See, e.g., United States v. Saintil, 705 F.2d 415 (CA11 1983); United States v. Herman, 576 F.2d 1139 (CA5 1978).
This assumes, of course, that the defendant wants a speedy trial and is not intentionally hindering the government’s attempt to provide one. That assumption may be open to question in this case. The majority points out that respondents’ strategically timed demands for a speedy trial ring somewhat hollow in light of respondents’ overall behavior during the litigation. Were that the basis for the Court’s opinion, I might be able to accept a remand to the Court of Appeals for further consideration of that factor. I am unable, however, to agree with the majority’s analysis of the second Barker v. Wingo factor.

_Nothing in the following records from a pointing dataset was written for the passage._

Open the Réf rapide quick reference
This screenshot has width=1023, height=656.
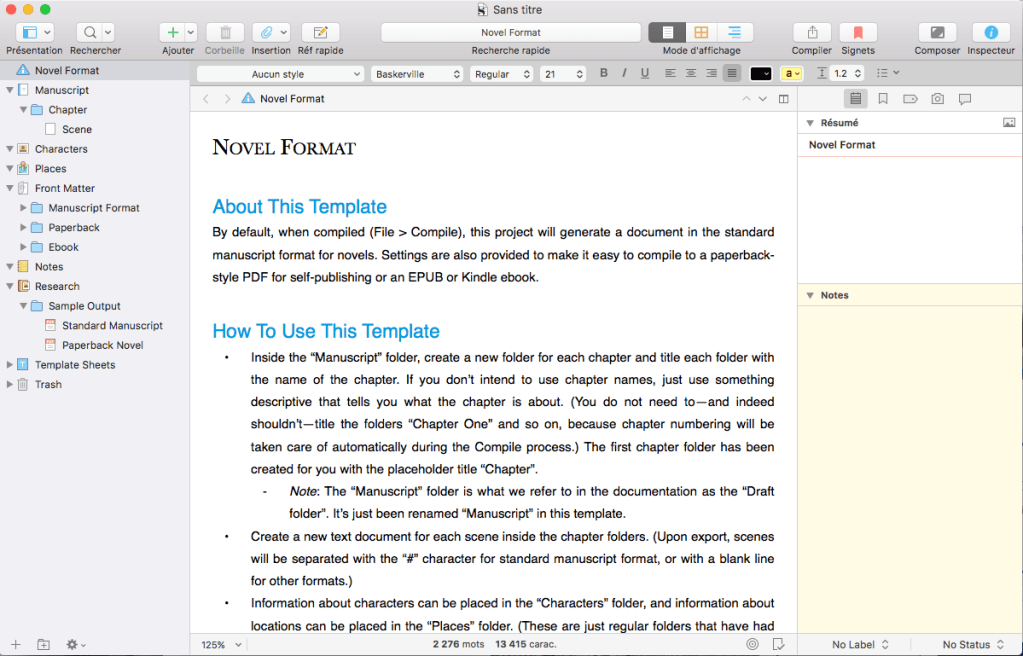pos(320,33)

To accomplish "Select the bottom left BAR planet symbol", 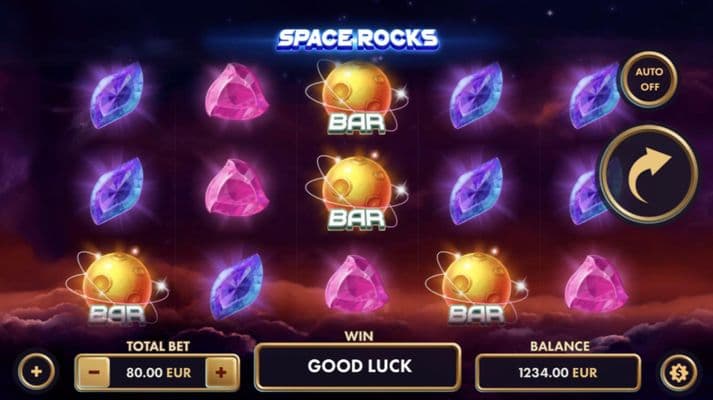I will point(117,288).
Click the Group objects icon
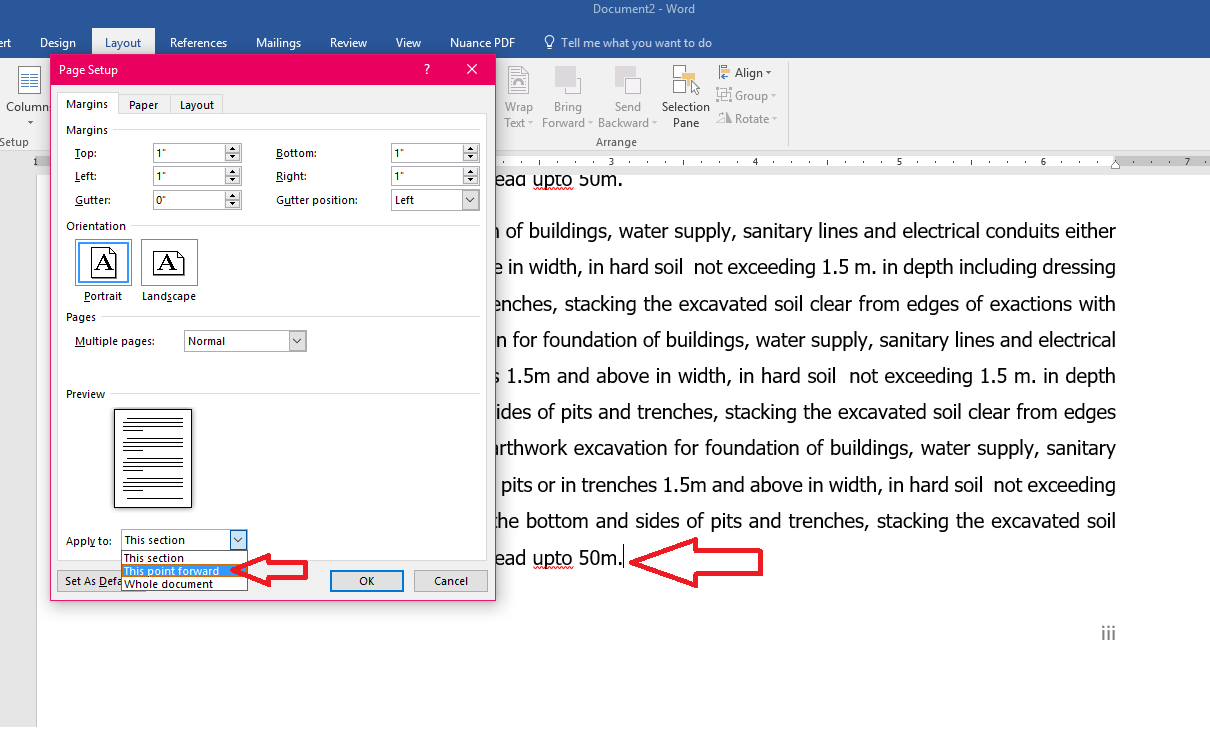The image size is (1210, 736). 722,95
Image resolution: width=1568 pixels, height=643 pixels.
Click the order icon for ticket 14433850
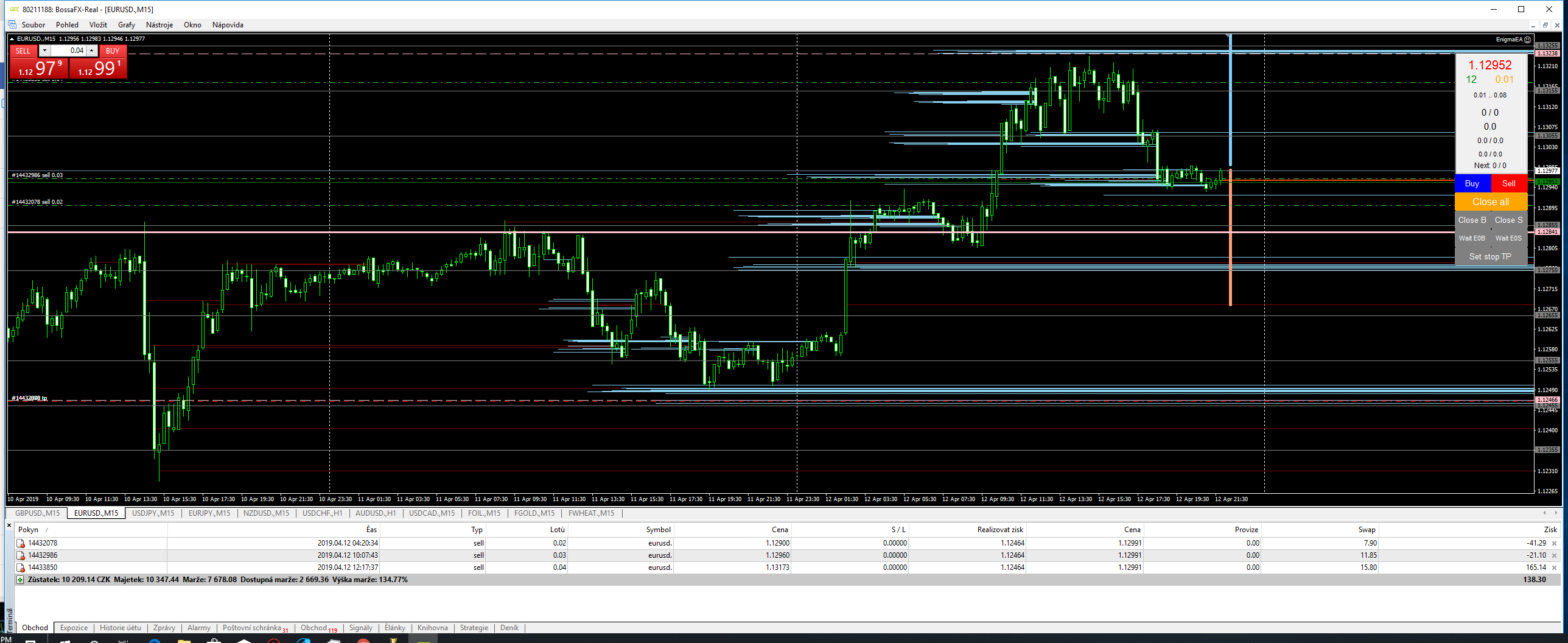point(21,567)
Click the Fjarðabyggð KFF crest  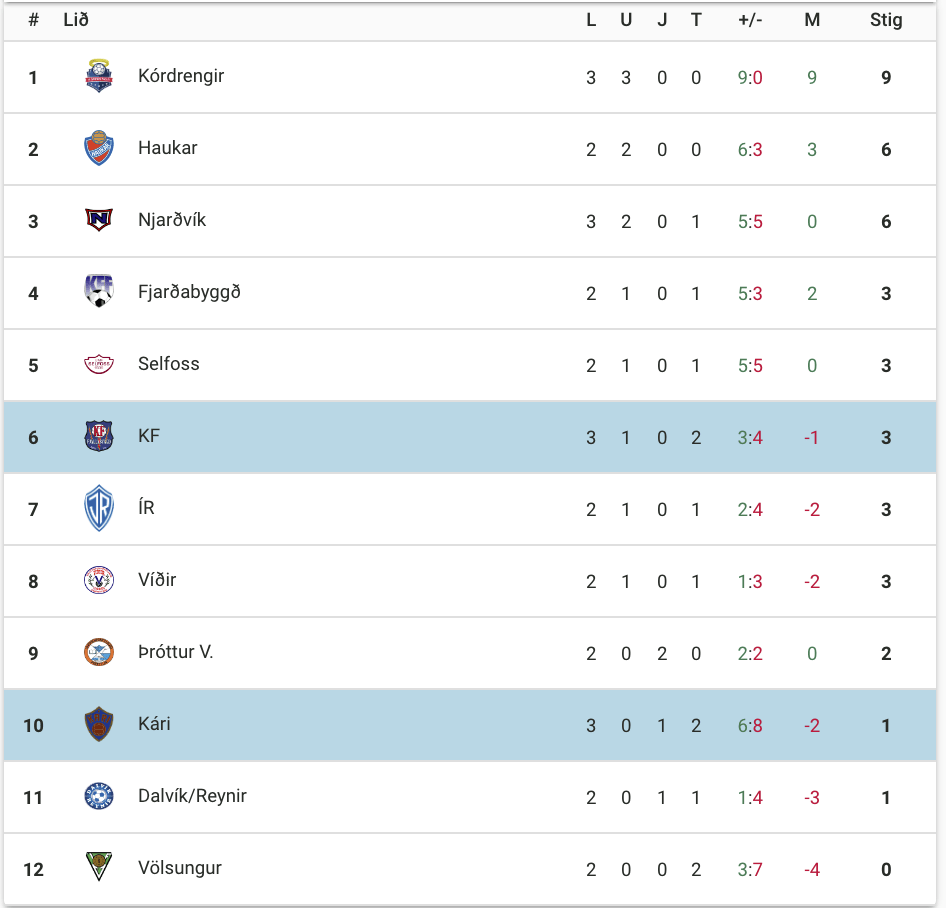[99, 291]
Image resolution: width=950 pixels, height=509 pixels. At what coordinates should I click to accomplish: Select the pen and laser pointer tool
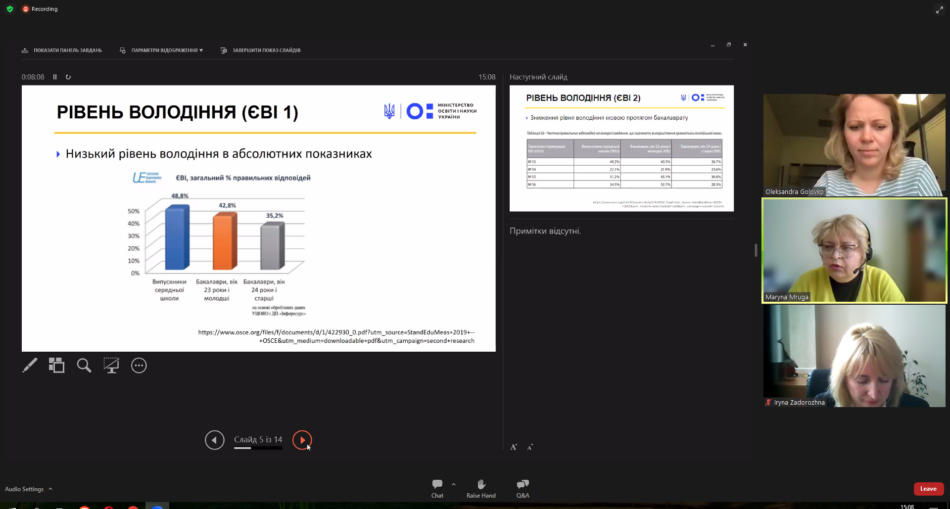29,365
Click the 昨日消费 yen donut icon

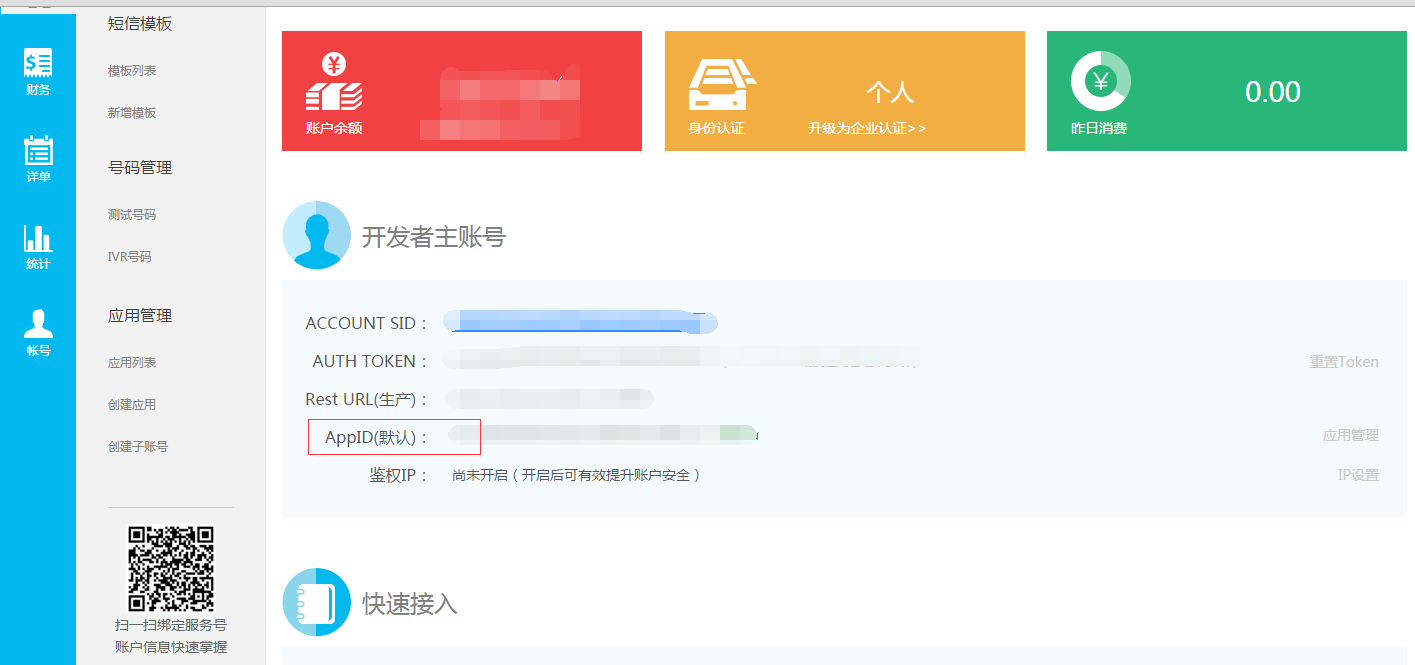point(1100,80)
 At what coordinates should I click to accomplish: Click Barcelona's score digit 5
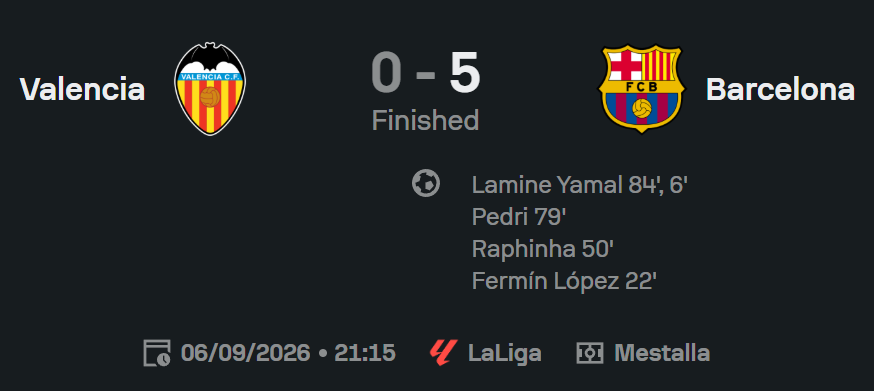click(x=465, y=74)
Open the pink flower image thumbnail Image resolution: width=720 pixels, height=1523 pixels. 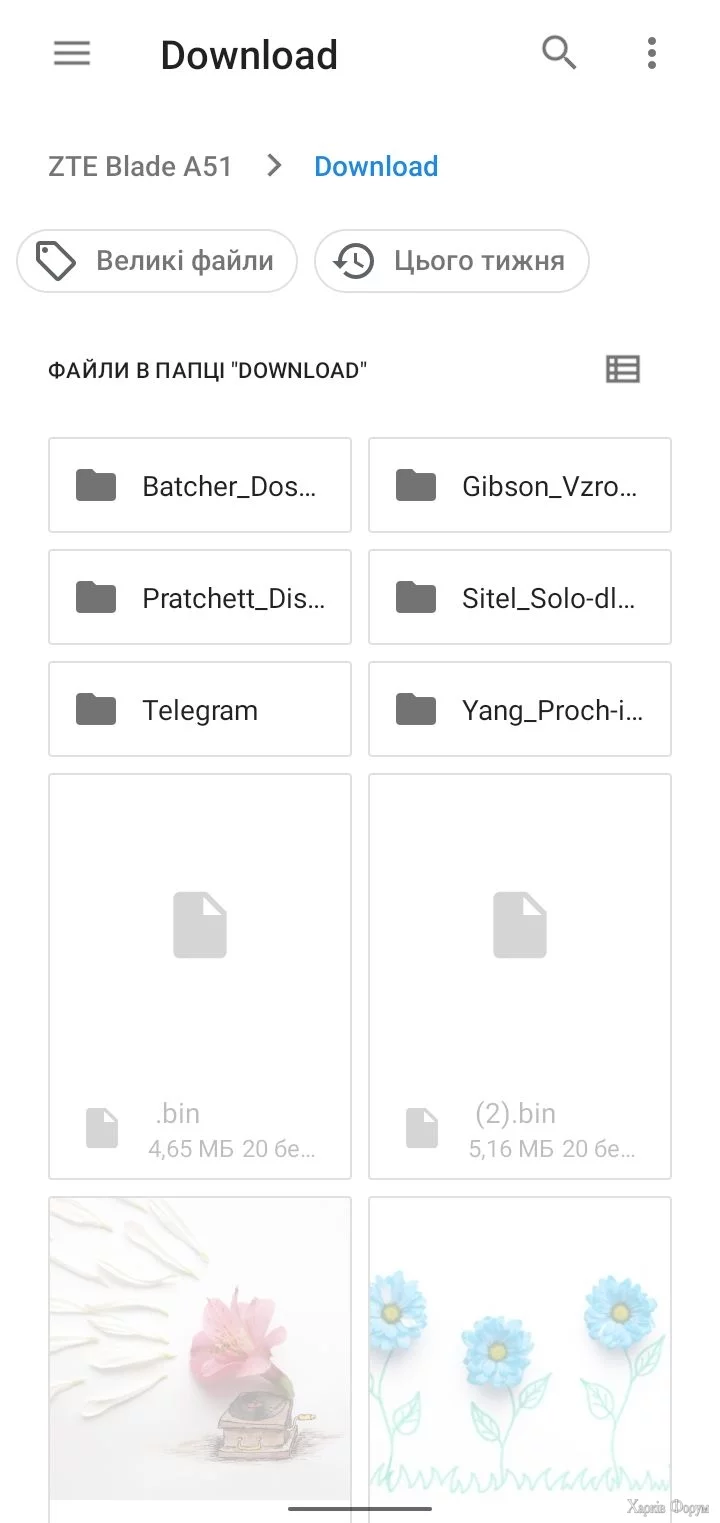tap(200, 1348)
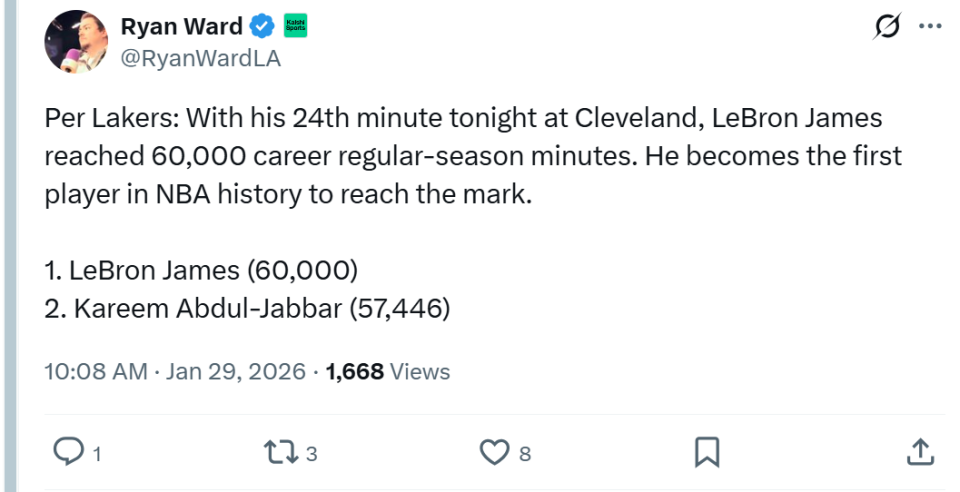
Task: Click the 1,668 Views count
Action: 388,372
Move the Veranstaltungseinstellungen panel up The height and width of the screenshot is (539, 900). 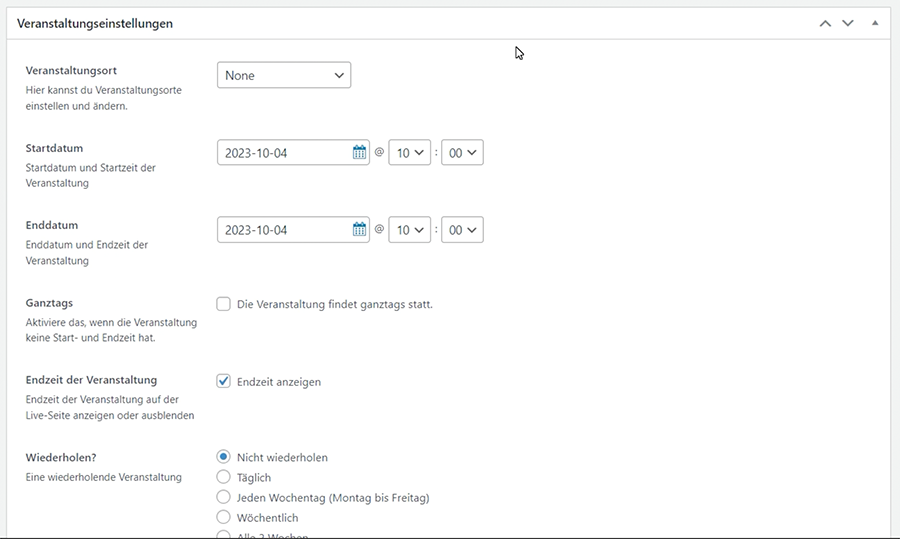[x=825, y=23]

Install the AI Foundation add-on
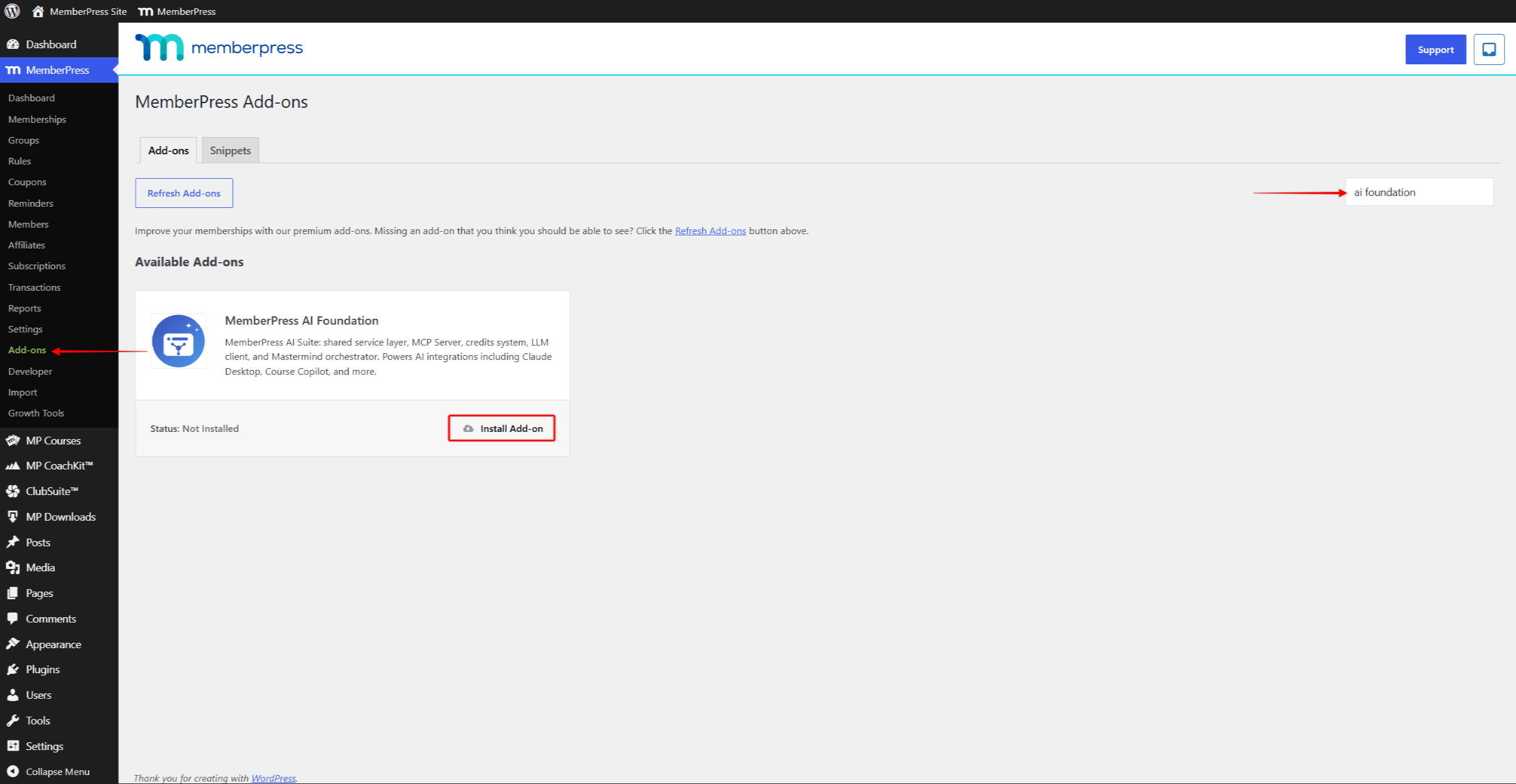point(502,428)
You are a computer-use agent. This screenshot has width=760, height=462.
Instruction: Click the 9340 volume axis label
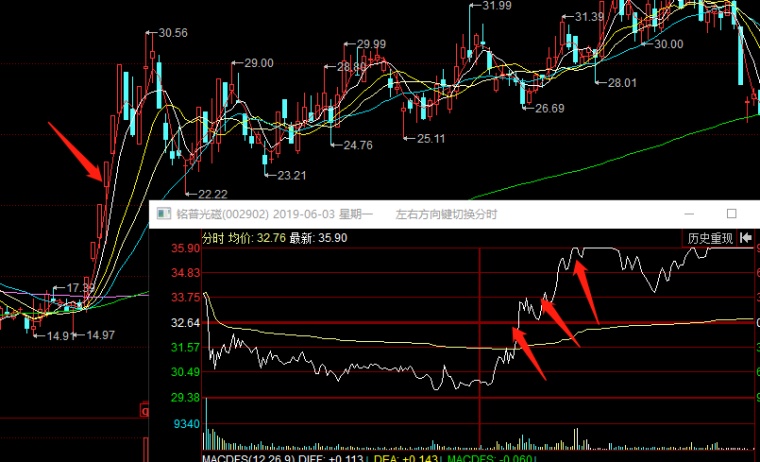coord(187,424)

The majority’s focus on the prosecution’s, rather than the court’s, contribution to the delay undoubtedly comes in part from a reluctance to permit district courts to tell a court of appeals, or possibly this Court, that it has taken too long to decide a case. However, appellate courts have no privilege to decline constitutional obligations. The appellate courts would be better advised to adopt procedures for the speedy resolution of interlocutory criminal appeals than to force district courts into the uncomfortable position of dismissing indictments because of appellate delay.